Examples of low-starch vegetables

asparagus, green beans, broccoli, Brussel sprouts, celery, lettuce, carrots, cucumber, bell peppers, spinach, mustard, collard greens, kale, swiss chard, cabbage, tomatoes, yams, beets, okra, squash, avocados, mushrooms, scallions, onions, shallots, zucchini, garlic, ginger

Examples of Fruits for WeightLoss

Grapefruit: half a grape fruit contains about 39 calories. It has a low glycemic index, that is sugar is release into your bloodstream slowly.

Apples: a large apple contains about 116 calories and 5.4 grams of fiber when eaten whole.

Berries: 1/2 cup of blueberries contain 42 calories, strawberries 50 calories. Low-calories nutrient powerhouse.

Stonefruits: also known a drupes which include peaches, nectarines, plums, cherries, and apricots.

Passion Fruits: each one contains about 17 calories and rich in fiber, vitamin C, A, iron and potassium.
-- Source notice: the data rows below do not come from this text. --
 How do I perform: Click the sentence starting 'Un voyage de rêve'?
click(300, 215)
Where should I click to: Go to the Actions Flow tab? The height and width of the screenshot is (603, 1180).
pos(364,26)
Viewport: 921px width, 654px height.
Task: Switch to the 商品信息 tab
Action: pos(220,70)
Kiwifruits: an excellent source of vitamin C, E, folate, and fiber. It also has a low glycemic index, that is sugar is release into your bloodstream slowly.

Melon: a cup of watermelon has an average of 55 calories. Melons have low calories and high water contents which aids weight loss.

Oranges: low calories but high in vitamin C and fiber when then whole fruit is eaten.

Banana: although high in sugar and calories, bananas are more nutrient-dense.

Avocados: half contains 160 calories which makes it the most calorie-dense fruit.